Eirik Saethre, Faculty, Department of Anthropology, University of Hawaiʻi at Mānoa

Eirik Saethre

Professor, Department Chair
Office: Saunders 346E/306
Telephone: 1 (808) 956-3995
Email: saethre@hawaii.edu


Browse My Publications:


UH Award Winner

Chancellor's Citation for Meritorious Teaching (2012)

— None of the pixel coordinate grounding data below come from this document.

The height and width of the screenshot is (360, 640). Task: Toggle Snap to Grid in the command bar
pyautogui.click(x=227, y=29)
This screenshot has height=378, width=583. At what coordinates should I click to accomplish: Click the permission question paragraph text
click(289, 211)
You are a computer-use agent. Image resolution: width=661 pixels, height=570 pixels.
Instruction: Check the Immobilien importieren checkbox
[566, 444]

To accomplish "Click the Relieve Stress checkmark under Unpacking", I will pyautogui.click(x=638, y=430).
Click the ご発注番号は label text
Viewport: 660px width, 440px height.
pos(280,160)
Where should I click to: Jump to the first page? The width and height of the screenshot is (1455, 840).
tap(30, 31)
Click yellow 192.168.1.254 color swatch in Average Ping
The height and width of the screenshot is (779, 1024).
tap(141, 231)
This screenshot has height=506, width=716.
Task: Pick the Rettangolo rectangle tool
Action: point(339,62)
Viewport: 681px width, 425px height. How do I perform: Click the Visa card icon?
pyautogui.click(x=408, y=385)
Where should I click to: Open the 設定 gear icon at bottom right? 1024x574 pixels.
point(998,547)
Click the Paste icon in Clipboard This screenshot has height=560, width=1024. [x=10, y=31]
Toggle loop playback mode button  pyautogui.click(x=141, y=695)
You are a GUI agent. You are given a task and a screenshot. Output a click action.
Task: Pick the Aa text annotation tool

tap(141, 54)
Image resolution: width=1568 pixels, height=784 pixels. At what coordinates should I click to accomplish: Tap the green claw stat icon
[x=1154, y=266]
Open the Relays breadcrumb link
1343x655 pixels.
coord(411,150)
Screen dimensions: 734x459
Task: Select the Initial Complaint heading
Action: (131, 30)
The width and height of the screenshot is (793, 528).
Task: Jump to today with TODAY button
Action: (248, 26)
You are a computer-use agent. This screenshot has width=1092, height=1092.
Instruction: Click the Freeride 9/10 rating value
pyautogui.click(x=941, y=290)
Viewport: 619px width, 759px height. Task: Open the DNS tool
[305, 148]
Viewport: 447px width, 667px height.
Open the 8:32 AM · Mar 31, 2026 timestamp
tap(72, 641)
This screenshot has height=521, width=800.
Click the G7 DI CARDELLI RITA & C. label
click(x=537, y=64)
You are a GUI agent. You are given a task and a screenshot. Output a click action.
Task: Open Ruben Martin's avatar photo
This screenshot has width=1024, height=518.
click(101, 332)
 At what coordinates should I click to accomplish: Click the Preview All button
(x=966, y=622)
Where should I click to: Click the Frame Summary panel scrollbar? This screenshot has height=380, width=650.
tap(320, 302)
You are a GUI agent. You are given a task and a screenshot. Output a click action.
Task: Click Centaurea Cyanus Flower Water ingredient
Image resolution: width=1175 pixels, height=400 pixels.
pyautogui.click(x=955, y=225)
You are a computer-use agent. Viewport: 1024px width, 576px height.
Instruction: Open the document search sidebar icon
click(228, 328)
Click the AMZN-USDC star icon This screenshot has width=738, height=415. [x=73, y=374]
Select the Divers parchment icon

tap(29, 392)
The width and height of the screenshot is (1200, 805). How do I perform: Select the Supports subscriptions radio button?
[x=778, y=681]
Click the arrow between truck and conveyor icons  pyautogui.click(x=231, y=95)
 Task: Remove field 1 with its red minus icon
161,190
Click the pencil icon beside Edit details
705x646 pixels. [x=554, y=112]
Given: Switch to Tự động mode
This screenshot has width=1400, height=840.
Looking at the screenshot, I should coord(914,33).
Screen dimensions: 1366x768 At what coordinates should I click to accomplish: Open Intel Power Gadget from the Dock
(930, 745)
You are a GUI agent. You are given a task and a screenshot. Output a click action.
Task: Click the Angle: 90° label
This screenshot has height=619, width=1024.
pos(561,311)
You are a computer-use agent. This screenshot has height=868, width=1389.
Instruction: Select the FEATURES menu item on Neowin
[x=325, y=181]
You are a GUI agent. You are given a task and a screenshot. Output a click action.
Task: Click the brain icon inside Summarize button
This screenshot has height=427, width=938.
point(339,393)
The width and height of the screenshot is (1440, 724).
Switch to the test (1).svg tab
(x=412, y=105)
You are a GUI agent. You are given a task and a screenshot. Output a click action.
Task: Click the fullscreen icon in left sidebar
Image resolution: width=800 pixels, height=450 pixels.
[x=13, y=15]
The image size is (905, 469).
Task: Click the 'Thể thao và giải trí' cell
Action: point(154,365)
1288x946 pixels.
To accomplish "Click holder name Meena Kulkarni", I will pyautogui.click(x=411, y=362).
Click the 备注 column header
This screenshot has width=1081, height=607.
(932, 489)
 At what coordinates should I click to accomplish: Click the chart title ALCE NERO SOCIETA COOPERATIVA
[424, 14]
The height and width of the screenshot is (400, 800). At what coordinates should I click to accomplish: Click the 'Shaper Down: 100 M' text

College of Social Sciences Award for Excellence in Teaching (2019)

Background

I decided to become an anthropologist after completing three months of intensive summer fieldwork as an undergraduate. Conducting research in a Spiritualist camp and training to be a medium, I discovered that participation provides insight that observation alone does not. Since then, I have completed projects on three continents and consider myself a serial ethnographer. My academic experiences are equally diverse. I have studied or served as a fellow at universities in Scotland, Australia, South Africa, and Serbia.

Education

  • PhD, Anthropology, Australian National University, 2004
  • MA, Philosophy and Social Anthropology, University of St. Andrews, 1994

Courses

  • ANTH 152: Culture and Humanity
  • ANTH 301: Culture and Health
  • ANTH 426: The Anthropology of Sexuality
  • ANTH 427: Food, Health, and Society
  • ANTH 428: Anthropology of the Body
  • ANTH 467: Biomedicine and Culture
  • ANTH 611: Contemporary Anthropological Theory
  • ANTH 667: Biomedicine and Culture

Research

My research charts the material, political, and embodied contexts of life in peripheral, segregated, and often violent geographies. I have conducted long-term ethnographic fieldwork with Aboriginal Australians in remote desert communities, female clinical trial participants in Johannesburg’s townships, Ashkali and Romani trash pickers in Belgrade’s informal settlements, and gay Zimbabwean migrants in Cape Town’s townships. While these projects are geographically distinct, they are engaged, collaborative, and share common themes: suffering, corporeality, displacement, sovereignty, health and illness, race, sexuality, and gender. Consequently, my work lies at the intersection of medical, political, and queer anthropology.